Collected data

+++++

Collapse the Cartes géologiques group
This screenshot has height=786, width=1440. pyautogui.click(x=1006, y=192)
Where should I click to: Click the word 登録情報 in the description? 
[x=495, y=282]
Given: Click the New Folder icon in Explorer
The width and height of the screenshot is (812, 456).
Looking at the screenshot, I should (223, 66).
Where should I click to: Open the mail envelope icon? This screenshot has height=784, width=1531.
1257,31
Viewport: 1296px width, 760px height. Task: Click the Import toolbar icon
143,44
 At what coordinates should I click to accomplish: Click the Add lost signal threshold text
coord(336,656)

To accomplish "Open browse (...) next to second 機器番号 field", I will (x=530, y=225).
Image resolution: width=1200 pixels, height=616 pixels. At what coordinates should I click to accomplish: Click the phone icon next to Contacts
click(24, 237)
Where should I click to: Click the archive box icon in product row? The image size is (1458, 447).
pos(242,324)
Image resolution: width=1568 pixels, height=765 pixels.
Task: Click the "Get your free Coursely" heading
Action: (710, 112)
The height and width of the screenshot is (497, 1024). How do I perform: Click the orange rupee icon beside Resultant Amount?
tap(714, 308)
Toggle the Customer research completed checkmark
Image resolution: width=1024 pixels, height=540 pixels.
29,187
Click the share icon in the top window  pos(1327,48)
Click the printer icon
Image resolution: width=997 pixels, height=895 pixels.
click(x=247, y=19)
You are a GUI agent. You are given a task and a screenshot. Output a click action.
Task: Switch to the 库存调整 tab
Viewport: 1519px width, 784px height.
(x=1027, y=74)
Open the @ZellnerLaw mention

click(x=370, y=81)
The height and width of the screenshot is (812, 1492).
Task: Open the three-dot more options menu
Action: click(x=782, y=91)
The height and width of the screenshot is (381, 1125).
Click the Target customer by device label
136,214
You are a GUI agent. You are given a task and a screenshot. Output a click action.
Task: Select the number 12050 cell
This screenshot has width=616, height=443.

+++++

Instructions to follow: Print exactly the lines above, between the one holding "Where should I click to: Open" and the one holding "The height and width of the screenshot is (381, 1125).", inclusive, and nothing besides.

Solution for this exercise:
Where should I click to: Open the mail envelope icon? This screenshot has height=784, width=1531.
1257,31
Viewport: 1296px width, 760px height. Task: Click the Import toolbar icon
143,44
 At what coordinates should I click to accomplish: Click the Add lost signal threshold text
coord(336,656)

To accomplish "Open browse (...) next to second 機器番号 field", I will (x=530, y=225).
Image resolution: width=1200 pixels, height=616 pixels. At what coordinates should I click to accomplish: Click the phone icon next to Contacts
click(24, 237)
Where should I click to: Click the archive box icon in product row? The image size is (1458, 447).
pos(242,324)
Image resolution: width=1568 pixels, height=765 pixels.
Task: Click the "Get your free Coursely" heading
Action: (710, 112)
The height and width of the screenshot is (497, 1024). How do I perform: Click the orange rupee icon beside Resultant Amount?
tap(714, 308)
Toggle the Customer research completed checkmark
Image resolution: width=1024 pixels, height=540 pixels.
29,187
Click the share icon in the top window  pos(1327,48)
Click the printer icon
Image resolution: width=997 pixels, height=895 pixels.
click(x=247, y=19)
You are a GUI agent. You are given a task and a screenshot. Output a click action.
Task: Switch to the 库存调整 tab
Viewport: 1519px width, 784px height.
(x=1027, y=74)
Open the @ZellnerLaw mention

click(x=370, y=81)
The height and width of the screenshot is (812, 1492).
Task: Open the three-dot more options menu
Action: click(x=782, y=91)
The height and width of the screenshot is (381, 1125).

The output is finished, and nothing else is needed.